TASK PROMPT — Repeat exactly the lines of the entries below from the one with "5 motive pentru care să mergi" through the one with "SLIM NAILS –", both ends included, and nothing else.

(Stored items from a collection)

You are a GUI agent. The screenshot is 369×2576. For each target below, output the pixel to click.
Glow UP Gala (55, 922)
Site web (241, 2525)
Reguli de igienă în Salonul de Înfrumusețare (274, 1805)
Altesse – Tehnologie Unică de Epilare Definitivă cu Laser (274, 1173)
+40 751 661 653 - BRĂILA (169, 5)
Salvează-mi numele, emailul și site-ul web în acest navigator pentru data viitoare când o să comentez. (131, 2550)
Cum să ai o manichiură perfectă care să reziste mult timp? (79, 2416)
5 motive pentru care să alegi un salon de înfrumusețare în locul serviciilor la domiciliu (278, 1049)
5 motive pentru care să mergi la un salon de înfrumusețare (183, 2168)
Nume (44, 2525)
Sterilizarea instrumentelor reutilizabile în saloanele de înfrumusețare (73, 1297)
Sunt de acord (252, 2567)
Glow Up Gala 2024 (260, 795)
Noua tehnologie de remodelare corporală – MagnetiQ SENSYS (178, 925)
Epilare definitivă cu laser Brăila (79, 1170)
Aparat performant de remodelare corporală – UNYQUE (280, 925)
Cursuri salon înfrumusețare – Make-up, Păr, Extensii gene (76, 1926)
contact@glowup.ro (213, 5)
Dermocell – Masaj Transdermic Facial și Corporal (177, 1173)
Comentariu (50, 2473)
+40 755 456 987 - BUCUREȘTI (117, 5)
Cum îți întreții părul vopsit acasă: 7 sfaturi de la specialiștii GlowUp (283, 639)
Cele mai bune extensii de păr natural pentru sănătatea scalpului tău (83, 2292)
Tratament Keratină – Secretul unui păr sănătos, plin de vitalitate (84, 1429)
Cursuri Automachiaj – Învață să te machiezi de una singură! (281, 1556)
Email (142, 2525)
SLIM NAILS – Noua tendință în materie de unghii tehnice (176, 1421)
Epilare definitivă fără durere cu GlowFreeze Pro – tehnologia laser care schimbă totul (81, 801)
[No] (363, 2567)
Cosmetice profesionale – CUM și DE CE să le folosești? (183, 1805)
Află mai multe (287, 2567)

WRITTEN RESPONSE —
5 motive pentru care să mergi la un salon de înfrumusețare (183, 2168)
Nume (44, 2525)
Sterilizarea instrumentelor reutilizabile în saloanele de înfrumusețare (73, 1297)
Sunt de acord (252, 2567)
Glow Up Gala 2024 (260, 795)
Noua tehnologie de remodelare corporală – MagnetiQ SENSYS (178, 925)
Epilare definitivă cu laser Brăila (79, 1170)
Aparat performant de remodelare corporală – UNYQUE (280, 925)
Cursuri salon înfrumusețare – Make-up, Păr, Extensii gene (76, 1926)
contact@glowup.ro (213, 5)
Dermocell – Masaj Transdermic Facial și Corporal (177, 1173)
Comentariu (50, 2473)
+40 755 456 987 - BUCUREȘTI (117, 5)
Cum îți întreții părul vopsit acasă: 7 sfaturi de la specialiștii GlowUp (283, 639)
Cele mai bune extensii de păr natural pentru sănătatea scalpului tău (83, 2292)
Tratament Keratină – Secretul unui păr sănătos, plin de vitalitate (84, 1429)
Cursuri Automachiaj – Învață să te machiezi de una singură! (281, 1556)
Email (142, 2525)
SLIM NAILS – Noua tendință în materie de unghii tehnice (176, 1421)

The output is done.